Physlib.Relativity.MinkowskiMatrix

The Minkowski matrix in $d+1$ dimensions is defined as the real matrix of the form $\mathrm{diag}(1, -1, -1, \dots)$. It is represented as a square matrix over $\mathbb{R}$ indexed by the disjoint union of sets of size $1$ and $d$.

For any natural number $d$, the Minkowski matrix $\eta$ in $d+1$ dimensions is equal to the diagonal matrix $\mathrm{diag}(1, -1, \dots, -1)$, where the diagonal entry is $1$ for the first index (representing the time dimension) and $-1$ for the remaining $d$ indices (representing the spatial dimensions).

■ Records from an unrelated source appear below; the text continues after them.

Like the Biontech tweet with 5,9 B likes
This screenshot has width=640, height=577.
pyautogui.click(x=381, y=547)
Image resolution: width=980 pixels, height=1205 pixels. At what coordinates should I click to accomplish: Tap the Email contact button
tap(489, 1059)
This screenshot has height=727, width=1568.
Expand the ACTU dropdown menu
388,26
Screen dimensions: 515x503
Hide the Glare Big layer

For any natural number $d$, the Minkowski matrix $\eta$ in $d+1$ dimensions can be expressed as a block matrix: $$\eta = \begin{pmatrix} 1 & 0 \\ 0 & -I_d \end{pmatrix}$$ where $1$ denotes the $1 \times 1$ identity matrix, $-I_d$ denotes the $d \times d$ negative identity matrix, and $0$ denotes the zero matrices of sizes $1 \times d$ and $d \times 1$.

The symbol $\eta$ is a notation for the Minkowski matrix.

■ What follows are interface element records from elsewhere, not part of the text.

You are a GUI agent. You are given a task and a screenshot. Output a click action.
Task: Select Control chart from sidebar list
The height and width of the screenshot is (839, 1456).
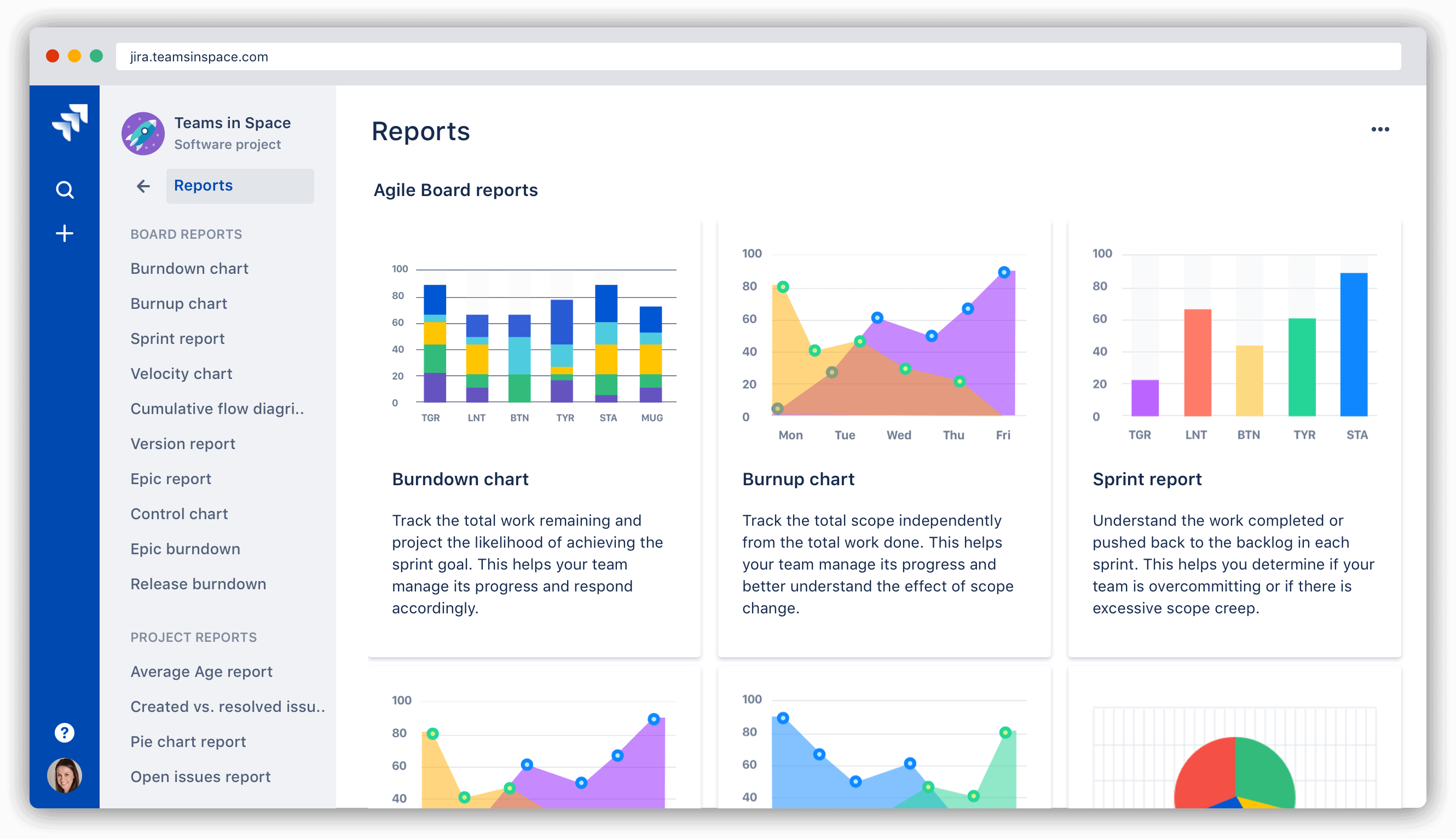click(x=179, y=513)
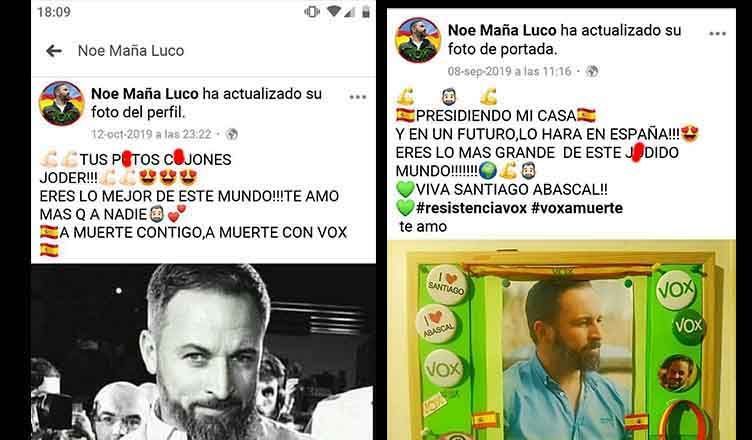Tap the Noe Maña Luco header title
This screenshot has height=440, width=752.
point(131,50)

For any natural number $d$, the $(d+1)$-dimensional Minkowski matrix $\eta$, indexed by $\text{Fin } 1 \oplus \text{Fin } d$, has its "time-time" component (the entry at row $\text{inl } 0$ and column $\text{inl } 0$) equal to $1$.

For any natural number $d$ and any spatial index $i \in \{0, \dots, d-1\}$, the diagonal entry of the $(d+1)$-dimensional Minkowski matrix $\eta$ corresponding to the spatial component $\text{inr } i$ is equal to $-1$. That is, $\eta_{\text{inr } i, \text{inr } i} = -1$.

For any indices $\mu, \nu \in \text{Fin } 1 \oplus \text{Fin } d$ such that $\mu \neq \nu$, the entry of the Minkowski matrix $\eta_{\mu\nu}$ is equal to $0$. This implies that the off-diagonal elements of the Minkowski matrix are zero.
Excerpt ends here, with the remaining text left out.